**What you have to do:** Reproduce the data as a numbered list, from the line with "both [708, 145]" up to and including the line with "counselors (435, 872)", leaving out any blank lines. Give only those lines.
-=-=-
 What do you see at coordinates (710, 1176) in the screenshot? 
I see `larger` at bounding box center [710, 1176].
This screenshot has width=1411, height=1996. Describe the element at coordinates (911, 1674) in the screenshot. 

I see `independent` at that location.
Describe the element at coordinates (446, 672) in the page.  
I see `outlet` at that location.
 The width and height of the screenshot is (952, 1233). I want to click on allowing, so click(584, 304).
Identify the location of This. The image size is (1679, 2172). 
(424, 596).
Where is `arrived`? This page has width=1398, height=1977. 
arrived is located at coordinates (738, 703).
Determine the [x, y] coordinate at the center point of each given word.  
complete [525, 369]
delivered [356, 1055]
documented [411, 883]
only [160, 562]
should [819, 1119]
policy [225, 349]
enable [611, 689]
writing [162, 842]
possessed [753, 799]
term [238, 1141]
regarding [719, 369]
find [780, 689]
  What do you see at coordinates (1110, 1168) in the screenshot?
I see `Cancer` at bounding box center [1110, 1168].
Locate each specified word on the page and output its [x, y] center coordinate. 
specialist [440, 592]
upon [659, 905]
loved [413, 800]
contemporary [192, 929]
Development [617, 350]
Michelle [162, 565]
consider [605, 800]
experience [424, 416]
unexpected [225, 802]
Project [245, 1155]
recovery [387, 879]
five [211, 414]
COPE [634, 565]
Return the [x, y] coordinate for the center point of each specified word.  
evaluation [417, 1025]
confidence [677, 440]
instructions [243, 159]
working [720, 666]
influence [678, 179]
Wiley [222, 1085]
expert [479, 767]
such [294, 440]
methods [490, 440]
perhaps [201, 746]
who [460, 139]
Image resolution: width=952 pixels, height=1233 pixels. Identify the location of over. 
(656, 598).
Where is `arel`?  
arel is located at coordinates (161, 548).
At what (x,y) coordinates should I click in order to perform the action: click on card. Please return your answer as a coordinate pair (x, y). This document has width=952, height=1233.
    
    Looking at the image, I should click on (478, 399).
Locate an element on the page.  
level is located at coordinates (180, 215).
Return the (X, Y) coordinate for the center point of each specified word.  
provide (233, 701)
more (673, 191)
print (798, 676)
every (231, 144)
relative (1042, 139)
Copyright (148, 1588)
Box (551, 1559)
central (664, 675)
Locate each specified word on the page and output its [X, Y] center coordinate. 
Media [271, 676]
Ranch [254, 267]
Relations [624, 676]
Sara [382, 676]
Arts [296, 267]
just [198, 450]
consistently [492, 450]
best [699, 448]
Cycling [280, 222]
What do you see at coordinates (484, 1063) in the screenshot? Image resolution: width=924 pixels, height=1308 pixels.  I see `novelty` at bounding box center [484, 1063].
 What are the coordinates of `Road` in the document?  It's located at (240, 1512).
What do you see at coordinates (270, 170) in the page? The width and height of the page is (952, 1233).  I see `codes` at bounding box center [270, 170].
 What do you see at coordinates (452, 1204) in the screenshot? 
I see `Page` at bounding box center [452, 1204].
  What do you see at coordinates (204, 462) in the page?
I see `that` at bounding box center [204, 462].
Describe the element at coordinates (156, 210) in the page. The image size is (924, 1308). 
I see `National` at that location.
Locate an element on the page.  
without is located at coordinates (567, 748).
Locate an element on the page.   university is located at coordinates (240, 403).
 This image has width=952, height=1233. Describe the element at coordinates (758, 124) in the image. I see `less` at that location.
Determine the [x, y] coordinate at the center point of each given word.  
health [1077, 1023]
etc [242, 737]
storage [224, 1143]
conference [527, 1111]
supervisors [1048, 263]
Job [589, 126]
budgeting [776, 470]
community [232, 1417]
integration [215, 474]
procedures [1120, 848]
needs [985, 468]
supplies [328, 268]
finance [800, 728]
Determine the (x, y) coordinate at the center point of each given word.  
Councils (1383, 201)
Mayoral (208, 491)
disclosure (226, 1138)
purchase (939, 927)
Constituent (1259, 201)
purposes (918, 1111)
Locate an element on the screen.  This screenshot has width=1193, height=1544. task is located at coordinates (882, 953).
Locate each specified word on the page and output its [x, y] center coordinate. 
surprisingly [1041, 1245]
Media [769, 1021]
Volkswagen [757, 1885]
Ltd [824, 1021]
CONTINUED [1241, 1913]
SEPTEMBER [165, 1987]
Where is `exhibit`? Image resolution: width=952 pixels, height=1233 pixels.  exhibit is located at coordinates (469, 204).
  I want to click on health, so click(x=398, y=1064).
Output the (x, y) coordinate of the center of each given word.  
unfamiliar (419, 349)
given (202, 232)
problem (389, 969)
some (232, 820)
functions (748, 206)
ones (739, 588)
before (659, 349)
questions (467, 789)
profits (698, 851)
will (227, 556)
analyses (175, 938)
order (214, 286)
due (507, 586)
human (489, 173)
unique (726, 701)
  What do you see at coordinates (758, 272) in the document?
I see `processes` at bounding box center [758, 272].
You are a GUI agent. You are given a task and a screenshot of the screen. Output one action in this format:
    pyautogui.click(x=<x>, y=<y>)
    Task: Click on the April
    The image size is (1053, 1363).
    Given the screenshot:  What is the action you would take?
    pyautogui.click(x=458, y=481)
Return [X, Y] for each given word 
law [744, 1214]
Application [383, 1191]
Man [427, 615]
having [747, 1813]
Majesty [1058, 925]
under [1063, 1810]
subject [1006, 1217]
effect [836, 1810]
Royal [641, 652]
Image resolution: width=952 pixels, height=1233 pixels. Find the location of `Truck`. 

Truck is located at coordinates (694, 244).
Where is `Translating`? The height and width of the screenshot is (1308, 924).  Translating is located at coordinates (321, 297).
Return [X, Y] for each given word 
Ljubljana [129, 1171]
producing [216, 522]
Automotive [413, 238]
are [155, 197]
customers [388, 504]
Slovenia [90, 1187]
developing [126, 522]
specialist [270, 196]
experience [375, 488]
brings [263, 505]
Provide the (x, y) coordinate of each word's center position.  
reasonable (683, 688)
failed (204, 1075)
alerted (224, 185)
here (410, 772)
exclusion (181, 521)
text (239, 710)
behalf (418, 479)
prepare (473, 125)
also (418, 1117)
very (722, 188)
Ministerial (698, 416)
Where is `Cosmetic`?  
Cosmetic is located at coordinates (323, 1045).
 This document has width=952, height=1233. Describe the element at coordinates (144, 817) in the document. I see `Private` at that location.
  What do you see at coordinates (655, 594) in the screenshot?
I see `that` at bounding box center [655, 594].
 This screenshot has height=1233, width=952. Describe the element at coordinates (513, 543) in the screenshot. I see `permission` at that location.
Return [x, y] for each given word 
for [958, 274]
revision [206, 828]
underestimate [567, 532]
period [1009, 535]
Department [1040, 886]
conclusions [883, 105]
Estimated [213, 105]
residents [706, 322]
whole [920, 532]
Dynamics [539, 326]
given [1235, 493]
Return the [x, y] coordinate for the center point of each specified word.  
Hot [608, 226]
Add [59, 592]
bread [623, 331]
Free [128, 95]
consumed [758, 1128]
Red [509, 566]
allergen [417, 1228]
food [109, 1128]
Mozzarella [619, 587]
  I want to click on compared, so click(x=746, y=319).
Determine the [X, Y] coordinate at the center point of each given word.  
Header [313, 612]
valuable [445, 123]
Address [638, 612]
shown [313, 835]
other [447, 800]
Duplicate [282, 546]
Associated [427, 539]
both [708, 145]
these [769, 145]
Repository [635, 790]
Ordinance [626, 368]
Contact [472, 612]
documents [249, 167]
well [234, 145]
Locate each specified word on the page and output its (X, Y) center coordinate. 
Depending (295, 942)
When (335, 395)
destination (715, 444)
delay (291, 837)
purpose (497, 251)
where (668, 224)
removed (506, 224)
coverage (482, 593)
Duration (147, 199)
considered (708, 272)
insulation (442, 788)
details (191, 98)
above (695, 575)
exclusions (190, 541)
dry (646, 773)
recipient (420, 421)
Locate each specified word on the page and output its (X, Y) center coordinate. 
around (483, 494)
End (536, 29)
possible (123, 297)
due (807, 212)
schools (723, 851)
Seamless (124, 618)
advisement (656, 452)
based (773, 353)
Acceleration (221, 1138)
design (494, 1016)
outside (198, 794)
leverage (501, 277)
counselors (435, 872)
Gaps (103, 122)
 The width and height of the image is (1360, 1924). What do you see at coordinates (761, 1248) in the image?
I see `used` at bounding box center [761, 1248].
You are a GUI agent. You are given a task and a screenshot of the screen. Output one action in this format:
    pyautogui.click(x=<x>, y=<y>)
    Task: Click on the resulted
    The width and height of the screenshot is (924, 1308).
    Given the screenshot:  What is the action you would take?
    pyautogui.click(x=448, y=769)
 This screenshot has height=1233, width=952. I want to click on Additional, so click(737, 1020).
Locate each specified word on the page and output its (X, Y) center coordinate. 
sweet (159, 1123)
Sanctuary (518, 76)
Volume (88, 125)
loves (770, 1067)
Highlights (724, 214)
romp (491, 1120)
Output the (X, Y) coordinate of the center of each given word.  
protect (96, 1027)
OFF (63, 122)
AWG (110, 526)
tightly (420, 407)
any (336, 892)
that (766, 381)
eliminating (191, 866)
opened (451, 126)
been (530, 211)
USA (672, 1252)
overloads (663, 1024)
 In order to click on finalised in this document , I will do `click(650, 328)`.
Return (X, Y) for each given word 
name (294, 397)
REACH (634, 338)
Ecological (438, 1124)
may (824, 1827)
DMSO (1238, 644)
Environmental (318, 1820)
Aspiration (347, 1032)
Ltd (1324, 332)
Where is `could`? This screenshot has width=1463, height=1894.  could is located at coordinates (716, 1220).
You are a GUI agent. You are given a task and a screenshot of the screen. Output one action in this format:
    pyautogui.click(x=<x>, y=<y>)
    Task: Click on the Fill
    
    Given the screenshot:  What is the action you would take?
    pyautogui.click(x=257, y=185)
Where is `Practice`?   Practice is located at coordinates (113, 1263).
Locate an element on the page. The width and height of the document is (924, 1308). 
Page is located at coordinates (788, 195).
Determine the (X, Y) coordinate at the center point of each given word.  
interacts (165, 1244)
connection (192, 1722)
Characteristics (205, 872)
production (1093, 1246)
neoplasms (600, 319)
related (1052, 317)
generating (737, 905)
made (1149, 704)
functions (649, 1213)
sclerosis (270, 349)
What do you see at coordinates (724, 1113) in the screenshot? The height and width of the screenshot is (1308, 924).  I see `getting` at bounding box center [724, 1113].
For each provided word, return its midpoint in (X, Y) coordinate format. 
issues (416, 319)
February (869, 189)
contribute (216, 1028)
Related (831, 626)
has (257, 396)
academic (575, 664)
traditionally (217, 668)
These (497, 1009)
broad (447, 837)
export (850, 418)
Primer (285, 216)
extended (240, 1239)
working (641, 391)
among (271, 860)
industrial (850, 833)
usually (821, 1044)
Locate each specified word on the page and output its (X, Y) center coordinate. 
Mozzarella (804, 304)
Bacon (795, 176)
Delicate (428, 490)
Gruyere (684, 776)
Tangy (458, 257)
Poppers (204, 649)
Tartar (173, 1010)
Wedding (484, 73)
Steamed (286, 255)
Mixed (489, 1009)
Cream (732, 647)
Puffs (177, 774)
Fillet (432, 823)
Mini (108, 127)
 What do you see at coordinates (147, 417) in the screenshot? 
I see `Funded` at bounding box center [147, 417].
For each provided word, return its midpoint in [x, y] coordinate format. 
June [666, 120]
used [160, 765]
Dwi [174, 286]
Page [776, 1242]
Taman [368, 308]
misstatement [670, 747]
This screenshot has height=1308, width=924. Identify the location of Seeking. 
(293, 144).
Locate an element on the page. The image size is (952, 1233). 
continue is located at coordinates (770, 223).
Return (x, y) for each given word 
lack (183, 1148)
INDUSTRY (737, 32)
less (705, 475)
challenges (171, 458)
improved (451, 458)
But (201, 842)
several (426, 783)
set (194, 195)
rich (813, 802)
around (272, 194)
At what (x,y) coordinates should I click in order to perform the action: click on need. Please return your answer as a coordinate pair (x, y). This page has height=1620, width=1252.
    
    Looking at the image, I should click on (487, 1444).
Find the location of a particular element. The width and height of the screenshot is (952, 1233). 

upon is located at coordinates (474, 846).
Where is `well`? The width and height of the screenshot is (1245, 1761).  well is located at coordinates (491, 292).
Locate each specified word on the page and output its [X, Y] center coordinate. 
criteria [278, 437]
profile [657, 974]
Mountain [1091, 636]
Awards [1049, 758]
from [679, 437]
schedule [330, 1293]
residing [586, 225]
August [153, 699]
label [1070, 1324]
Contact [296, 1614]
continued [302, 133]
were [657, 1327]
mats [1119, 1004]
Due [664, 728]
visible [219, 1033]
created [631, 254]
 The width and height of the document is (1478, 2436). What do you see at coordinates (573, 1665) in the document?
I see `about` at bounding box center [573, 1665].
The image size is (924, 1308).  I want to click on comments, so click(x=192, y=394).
-=-=-
**Task answer:**
1. both [708, 145]
2. these [769, 145]
3. Repository [635, 790]
4. Ordinance [626, 368]
5. Contact [472, 612]
6. documents [249, 167]
7. well [234, 145]
8. Locate each specified word on the page and output its (X, Y) center coordinate. 
9. Depending (295, 942)
10. When (335, 395)
11. destination (715, 444)
12. delay (291, 837)
13. purpose (497, 251)
14. where (668, 224)
15. removed (506, 224)
16. coverage (482, 593)
17. Duration (147, 199)
18. considered (708, 272)
19. insulation (442, 788)
20. details (191, 98)
21. above (695, 575)
22. exclusions (190, 541)
23. dry (646, 773)
24. recipient (420, 421)
25. Locate each specified word on the page and output its (X, Y) center coordinate. 
26. around (483, 494)
27. End (536, 29)
28. possible (123, 297)
29. due (807, 212)
30. schools (723, 851)
31. Seamless (124, 618)
32. advisement (656, 452)
33. based (773, 353)
34. Acceleration (221, 1138)
35. design (494, 1016)
36. outside (198, 794)
37. leverage (501, 277)
38. counselors (435, 872)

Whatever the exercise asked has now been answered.